The city has $38.6 billion of GO debt outstanding, according to Stringer’s office. Transitional Finance Authority future tax secured debt and building aid revenue bond debt total $41.6 billion and $8.5 billion, respectively, while the Municipal Water Finance Authority holds $31.1 billion.

Volatility aside, Wall Street’s impact on the city’s financial plan remains positive, DiNapoli said.

Market returns in fiscal 2021 enabled record pension gains that the city used to narrow the outyear gaps and alleviate risks from projected annual labor savings by $500 million from the $1 billion that the city had not yet identified.

According to DiNapoli, bonuses in the sector should also help offset weaker aggregate wages in other sectors such as tourism. He warned, however, that profitability and bonuses in the securities industry are not sustainable at these levels and industry employment has lagged national growth.

“Can there be more pressure on pensions if there is a real decline in the equity markets?” Cure said.

Given that the four-year financial plan — part of the budget process — extends into 2025, risks include a possible change in political power in Washington. Mid-term and presidential elections are in 2022 and 2024, respectively.

Republican majorities in Washington could affect funding, say, for the embattled New York City Housing Authority, which has an estimated capital-needs backlog of $40 billion and which is facing more accusations that it covered up lead-paint levels at its units, which house up to 400,000 residents citywide.

U.S. Sen.

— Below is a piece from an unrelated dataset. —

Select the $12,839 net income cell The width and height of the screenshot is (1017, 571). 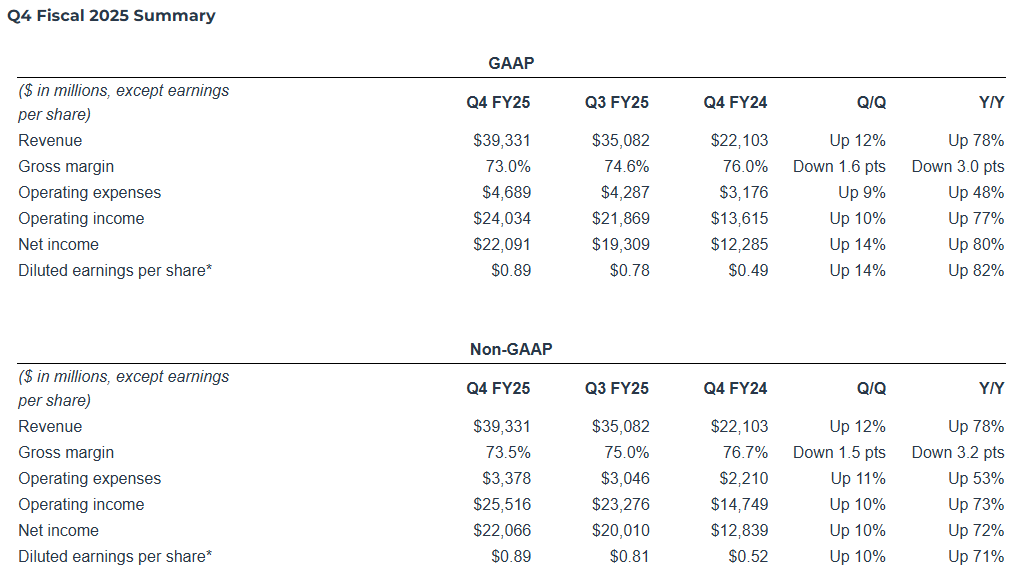point(740,530)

Chuck Schumer, D-N.Y., has been pushing for funding for public housing as part of the social-infrastructure bill before Congress.

“Federal money helps, but what if there’s a shift in the federal government?” Cure said.

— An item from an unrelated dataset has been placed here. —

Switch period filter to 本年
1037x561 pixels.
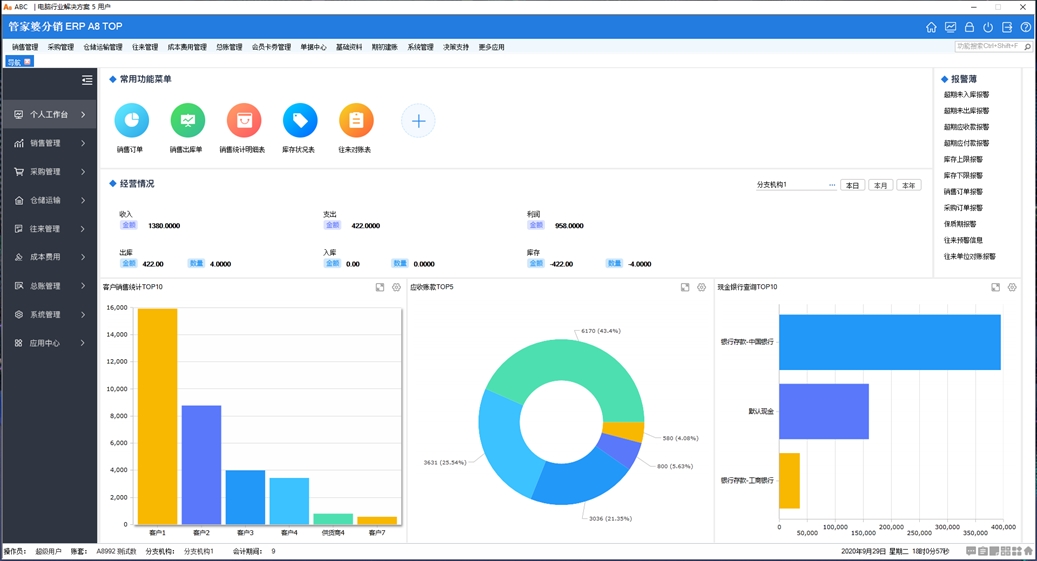908,185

Adams, while campaigning, said he supports a 3% to 5% program to eliminate the gap or PEG cost-cutting program across city agencies.

“It would be extremely helpful if the current and incoming administrations worked together to have those options ready by Jan. 1 to be considered for the preliminary budget,” Rein said.

“Mayor-elect Adams also should be working with the municipal unions to leverage the next round of collective bargaining agreements to make changes allowing the city to be more productive, use those savings to fund raises, close budget gaps, and help city employment be more supportive to skill building and career enhancement,” Rein added.

Those changes, he said, “would ensure this next collective bargaining round is a city saver and not a budget buster.”